Collection entries
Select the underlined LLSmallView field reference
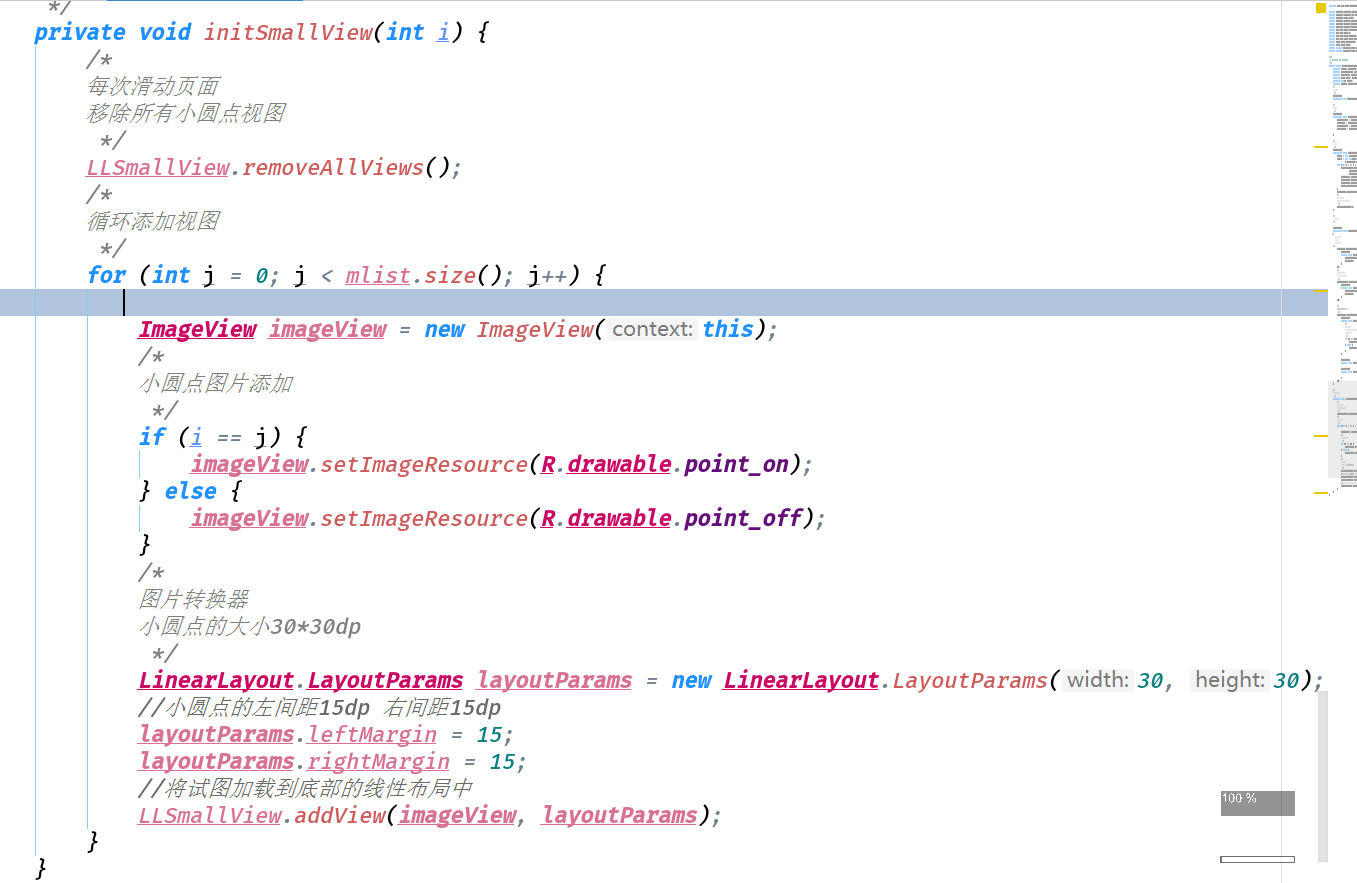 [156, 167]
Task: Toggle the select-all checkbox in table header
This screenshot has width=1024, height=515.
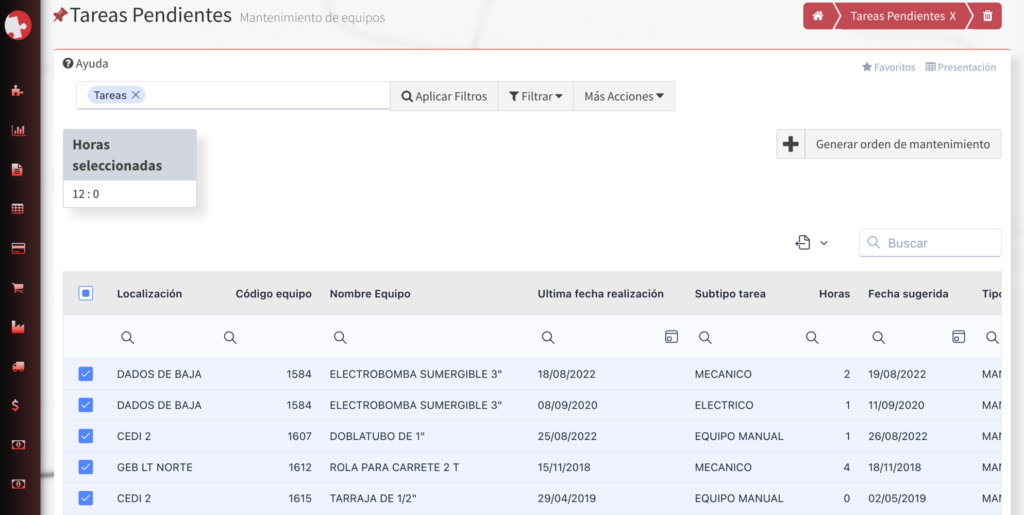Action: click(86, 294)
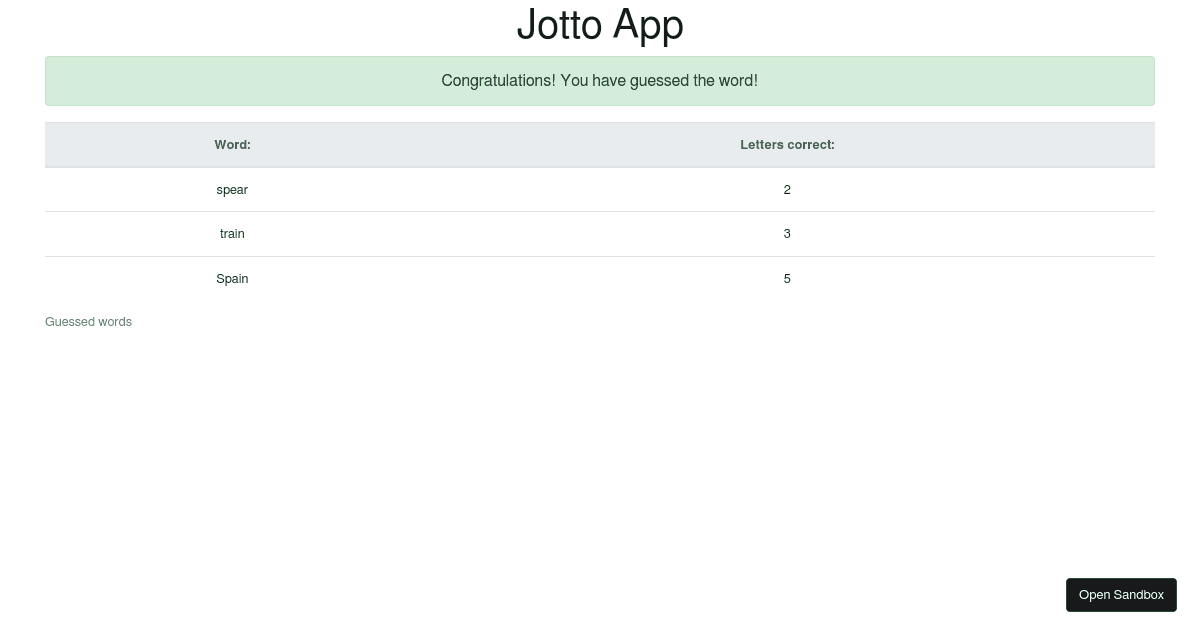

**What you should do**
Shift every coordinate in the answers up by 70 and write out all the lines above again, requests included. Leave the pictures out.

**Solved problem**
Select the underlined LLSmallView field reference
 [226, 237]
Task: Toggle the select-all checkbox in table header
This screenshot has width=1024, height=515.
Action: click(156, 364)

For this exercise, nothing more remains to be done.